RECORD EXCERPTS:
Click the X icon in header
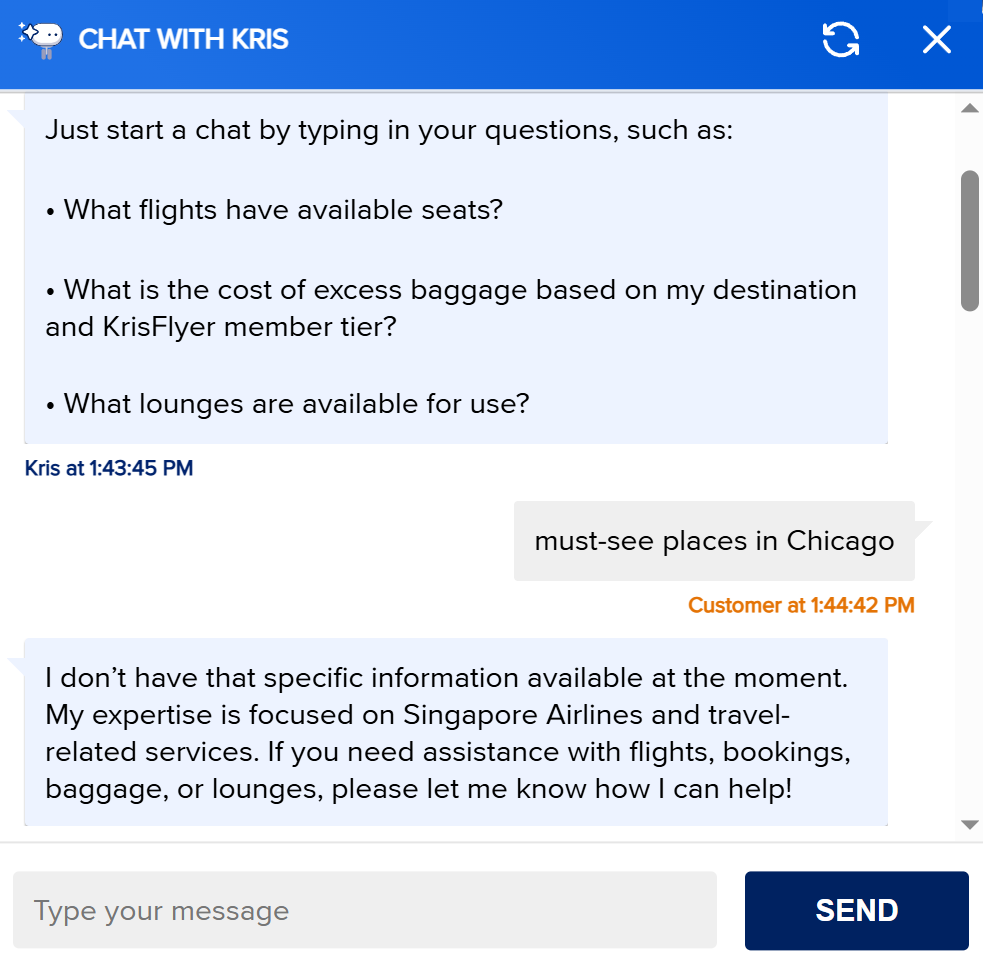Image resolution: width=983 pixels, height=964 pixels. [936, 40]
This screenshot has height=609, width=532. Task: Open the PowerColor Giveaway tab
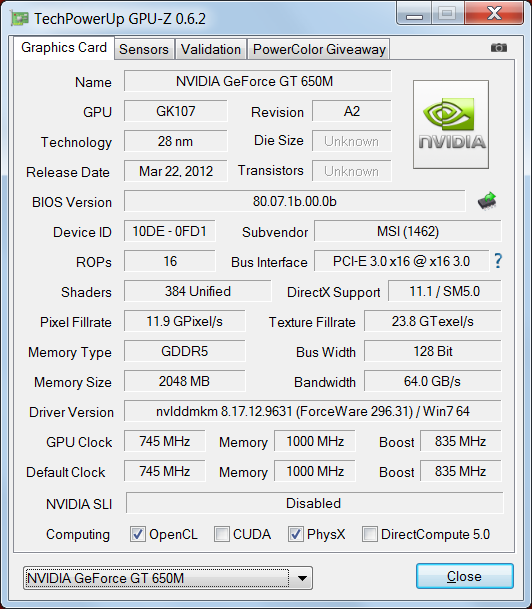pyautogui.click(x=319, y=49)
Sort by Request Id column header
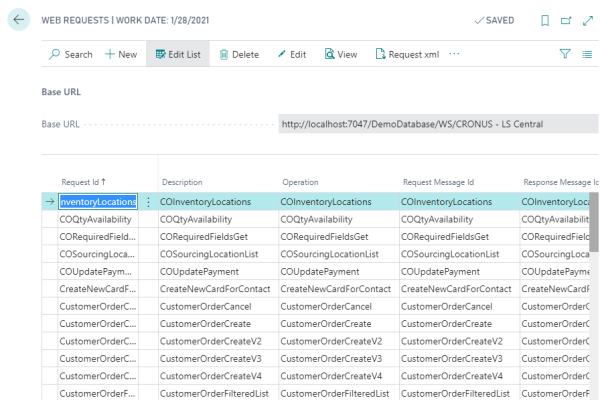600x400 pixels. click(84, 182)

YOUR GOAL:
Write out every record above exactly, leaving no picture in the result.

RESPONSE FOR THIS EXERCISE:
Click the X icon in header
Image resolution: width=983 pixels, height=964 pixels. [936, 40]
This screenshot has height=609, width=532. Task: Open the PowerColor Giveaway tab
pyautogui.click(x=319, y=49)
Sort by Request Id column header
600x400 pixels. click(84, 182)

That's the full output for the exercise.